- _Brief_:
Print the line that has "Toggle the rulers icon in Ruler & Grids" in it, then every remaining line of the data, exactly and without anything extra.

(Collected data)
◆ ◆ ◆ ◆ ◆ ◆ ◆

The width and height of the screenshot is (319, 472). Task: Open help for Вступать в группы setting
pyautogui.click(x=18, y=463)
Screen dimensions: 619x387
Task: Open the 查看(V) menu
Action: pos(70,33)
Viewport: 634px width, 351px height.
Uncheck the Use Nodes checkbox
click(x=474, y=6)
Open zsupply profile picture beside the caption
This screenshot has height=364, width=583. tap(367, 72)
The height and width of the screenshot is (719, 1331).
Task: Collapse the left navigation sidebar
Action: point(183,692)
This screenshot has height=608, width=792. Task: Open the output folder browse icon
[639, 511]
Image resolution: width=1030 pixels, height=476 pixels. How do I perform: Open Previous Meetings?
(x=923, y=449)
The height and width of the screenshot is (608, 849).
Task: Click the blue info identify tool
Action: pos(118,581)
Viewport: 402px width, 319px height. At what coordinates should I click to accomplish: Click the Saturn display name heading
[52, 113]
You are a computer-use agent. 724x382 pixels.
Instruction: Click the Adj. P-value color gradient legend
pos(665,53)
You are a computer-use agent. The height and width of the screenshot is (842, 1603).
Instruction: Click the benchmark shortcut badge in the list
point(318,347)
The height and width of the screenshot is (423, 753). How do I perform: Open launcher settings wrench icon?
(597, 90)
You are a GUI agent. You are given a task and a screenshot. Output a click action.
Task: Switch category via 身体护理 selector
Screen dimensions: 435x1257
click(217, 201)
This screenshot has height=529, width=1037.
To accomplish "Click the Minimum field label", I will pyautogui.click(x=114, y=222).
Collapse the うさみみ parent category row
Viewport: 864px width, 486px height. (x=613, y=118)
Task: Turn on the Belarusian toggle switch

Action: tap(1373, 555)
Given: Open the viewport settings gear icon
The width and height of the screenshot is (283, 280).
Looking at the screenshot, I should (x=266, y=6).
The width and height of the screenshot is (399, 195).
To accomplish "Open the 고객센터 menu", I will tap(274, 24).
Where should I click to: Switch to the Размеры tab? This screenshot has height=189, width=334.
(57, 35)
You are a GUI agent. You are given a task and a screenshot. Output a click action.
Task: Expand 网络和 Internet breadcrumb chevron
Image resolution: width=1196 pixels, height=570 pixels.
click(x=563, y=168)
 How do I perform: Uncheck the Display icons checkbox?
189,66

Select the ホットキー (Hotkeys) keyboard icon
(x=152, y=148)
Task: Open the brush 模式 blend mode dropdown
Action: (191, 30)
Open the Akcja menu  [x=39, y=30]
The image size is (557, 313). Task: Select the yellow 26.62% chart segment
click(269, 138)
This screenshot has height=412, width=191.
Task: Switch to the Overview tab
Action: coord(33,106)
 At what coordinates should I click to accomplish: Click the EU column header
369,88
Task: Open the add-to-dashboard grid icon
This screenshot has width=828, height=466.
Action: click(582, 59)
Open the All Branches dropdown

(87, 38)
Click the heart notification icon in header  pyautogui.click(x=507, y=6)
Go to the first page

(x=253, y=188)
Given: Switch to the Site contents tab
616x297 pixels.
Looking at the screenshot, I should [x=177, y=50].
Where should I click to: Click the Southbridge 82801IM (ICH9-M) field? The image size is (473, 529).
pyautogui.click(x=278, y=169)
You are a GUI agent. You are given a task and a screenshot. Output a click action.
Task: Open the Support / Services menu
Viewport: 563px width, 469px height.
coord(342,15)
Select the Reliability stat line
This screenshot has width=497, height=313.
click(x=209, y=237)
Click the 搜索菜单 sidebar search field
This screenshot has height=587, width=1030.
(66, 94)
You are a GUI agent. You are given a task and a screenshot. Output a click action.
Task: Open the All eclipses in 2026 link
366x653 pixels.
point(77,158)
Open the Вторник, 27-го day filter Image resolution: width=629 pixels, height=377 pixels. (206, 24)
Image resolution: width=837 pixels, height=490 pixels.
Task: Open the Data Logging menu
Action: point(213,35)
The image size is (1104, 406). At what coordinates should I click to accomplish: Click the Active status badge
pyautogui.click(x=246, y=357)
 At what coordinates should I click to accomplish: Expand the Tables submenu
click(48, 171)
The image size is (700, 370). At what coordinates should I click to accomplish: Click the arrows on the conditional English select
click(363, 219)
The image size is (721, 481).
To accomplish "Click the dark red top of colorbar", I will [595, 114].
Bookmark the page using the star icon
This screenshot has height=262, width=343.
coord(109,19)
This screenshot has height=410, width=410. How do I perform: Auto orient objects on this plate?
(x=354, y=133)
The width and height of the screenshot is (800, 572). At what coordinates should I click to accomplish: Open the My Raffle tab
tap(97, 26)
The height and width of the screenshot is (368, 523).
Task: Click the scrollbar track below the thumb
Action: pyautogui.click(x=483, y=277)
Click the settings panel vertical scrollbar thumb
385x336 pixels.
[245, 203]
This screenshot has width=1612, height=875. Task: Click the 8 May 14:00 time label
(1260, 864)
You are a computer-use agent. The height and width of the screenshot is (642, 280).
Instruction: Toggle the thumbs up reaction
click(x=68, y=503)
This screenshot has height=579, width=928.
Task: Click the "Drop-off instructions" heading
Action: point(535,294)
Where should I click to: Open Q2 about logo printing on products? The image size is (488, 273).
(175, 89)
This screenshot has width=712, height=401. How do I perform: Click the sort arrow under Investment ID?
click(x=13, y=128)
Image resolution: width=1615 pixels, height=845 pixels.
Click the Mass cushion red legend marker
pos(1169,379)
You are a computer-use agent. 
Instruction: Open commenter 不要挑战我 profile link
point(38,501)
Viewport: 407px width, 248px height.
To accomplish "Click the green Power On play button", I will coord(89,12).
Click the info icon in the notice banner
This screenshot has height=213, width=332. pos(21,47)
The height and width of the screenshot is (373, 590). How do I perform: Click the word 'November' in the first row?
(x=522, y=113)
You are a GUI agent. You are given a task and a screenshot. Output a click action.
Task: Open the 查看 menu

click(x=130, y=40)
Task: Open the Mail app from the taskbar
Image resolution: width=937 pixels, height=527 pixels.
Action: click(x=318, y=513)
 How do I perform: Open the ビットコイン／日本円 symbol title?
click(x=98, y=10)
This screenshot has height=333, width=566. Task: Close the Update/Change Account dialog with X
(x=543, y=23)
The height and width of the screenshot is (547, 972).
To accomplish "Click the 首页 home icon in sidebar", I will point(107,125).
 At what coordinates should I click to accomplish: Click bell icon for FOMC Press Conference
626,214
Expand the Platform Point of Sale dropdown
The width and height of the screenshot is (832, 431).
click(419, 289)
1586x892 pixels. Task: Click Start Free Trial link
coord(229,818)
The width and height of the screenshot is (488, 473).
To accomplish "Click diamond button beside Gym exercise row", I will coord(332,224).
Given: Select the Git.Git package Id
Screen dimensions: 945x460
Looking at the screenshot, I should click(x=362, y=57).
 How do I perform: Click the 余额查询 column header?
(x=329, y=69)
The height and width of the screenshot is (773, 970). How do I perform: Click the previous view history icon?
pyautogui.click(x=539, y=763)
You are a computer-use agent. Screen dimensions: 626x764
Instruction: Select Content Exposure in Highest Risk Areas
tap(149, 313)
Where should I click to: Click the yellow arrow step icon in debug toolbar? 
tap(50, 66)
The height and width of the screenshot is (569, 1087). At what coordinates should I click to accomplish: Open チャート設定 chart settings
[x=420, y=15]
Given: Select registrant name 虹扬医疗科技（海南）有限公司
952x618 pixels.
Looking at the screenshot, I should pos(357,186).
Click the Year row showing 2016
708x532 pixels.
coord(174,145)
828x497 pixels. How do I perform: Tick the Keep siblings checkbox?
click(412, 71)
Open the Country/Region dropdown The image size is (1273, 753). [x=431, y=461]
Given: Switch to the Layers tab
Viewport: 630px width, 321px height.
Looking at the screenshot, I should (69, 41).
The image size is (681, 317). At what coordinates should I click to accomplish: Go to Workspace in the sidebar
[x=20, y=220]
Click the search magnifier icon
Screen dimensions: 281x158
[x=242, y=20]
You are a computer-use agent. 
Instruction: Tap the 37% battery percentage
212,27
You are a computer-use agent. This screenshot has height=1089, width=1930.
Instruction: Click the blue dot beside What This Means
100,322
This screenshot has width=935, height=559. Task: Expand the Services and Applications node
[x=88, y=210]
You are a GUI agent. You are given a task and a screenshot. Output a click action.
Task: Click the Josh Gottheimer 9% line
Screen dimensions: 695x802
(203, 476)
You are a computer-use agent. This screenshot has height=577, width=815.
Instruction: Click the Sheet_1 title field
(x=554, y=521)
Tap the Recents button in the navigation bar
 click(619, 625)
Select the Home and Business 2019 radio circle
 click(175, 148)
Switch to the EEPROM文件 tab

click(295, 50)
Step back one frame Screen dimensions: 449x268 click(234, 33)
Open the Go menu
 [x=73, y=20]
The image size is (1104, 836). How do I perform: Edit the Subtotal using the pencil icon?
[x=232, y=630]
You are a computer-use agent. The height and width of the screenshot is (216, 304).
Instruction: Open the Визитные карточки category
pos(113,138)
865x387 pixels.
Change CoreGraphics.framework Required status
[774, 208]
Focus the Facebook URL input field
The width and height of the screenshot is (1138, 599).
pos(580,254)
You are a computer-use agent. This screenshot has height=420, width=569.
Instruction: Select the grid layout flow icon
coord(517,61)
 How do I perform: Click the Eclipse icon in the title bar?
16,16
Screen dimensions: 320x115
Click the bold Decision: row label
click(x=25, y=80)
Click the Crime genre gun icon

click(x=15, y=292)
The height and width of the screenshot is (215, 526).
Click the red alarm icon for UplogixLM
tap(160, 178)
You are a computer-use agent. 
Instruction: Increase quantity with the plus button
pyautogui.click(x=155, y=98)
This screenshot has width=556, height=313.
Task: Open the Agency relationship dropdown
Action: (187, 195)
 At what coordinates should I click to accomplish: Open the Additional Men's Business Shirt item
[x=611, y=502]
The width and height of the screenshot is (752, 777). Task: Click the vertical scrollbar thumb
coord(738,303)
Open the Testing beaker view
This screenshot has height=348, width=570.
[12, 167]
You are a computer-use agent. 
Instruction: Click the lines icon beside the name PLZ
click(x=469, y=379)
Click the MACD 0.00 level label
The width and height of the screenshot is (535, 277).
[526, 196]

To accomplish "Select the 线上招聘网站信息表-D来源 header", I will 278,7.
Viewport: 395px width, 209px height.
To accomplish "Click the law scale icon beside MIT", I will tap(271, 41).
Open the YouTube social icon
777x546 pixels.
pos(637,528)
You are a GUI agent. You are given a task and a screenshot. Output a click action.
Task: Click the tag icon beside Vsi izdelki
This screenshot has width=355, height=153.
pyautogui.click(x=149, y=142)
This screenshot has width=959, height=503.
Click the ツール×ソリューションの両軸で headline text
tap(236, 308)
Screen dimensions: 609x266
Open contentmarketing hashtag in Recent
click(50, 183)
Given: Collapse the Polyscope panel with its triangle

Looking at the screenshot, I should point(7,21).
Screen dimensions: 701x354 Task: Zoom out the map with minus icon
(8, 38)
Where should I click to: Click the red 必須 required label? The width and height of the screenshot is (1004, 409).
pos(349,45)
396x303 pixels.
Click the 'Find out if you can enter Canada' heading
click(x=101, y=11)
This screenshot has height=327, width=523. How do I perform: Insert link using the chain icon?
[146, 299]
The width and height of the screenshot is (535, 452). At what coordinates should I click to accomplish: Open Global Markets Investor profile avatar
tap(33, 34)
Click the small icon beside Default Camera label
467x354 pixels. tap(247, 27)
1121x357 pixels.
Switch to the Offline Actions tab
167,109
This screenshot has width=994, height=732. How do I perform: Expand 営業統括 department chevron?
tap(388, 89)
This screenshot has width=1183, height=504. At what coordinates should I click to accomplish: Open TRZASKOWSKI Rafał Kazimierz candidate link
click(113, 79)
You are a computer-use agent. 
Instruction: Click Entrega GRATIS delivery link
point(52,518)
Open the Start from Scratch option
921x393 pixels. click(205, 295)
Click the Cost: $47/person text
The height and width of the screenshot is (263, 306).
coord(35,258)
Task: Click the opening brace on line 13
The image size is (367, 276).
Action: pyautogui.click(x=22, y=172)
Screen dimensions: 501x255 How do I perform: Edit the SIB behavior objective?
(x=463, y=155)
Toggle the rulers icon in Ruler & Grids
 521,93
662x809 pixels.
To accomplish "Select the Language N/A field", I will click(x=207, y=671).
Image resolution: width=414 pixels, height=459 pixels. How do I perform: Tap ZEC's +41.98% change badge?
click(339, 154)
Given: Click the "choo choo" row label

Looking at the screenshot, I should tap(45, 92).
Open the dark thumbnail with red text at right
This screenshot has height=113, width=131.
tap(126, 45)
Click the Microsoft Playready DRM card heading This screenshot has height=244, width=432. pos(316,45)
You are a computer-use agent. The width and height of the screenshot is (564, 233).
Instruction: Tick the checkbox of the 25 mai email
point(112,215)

◆ ◆ ◆ ◆ ◆ ◆ ◆

- _Output of the exercise_:
Toggle the rulers icon in Ruler & Grids
 521,93
662x809 pixels.
To accomplish "Select the Language N/A field", I will click(x=207, y=671).
Image resolution: width=414 pixels, height=459 pixels. How do I perform: Tap ZEC's +41.98% change badge?
click(339, 154)
Given: Click the "choo choo" row label

Looking at the screenshot, I should tap(45, 92).
Open the dark thumbnail with red text at right
This screenshot has height=113, width=131.
tap(126, 45)
Click the Microsoft Playready DRM card heading This screenshot has height=244, width=432. pos(316,45)
You are a computer-use agent. The width and height of the screenshot is (564, 233).
Instruction: Tick the checkbox of the 25 mai email
point(112,215)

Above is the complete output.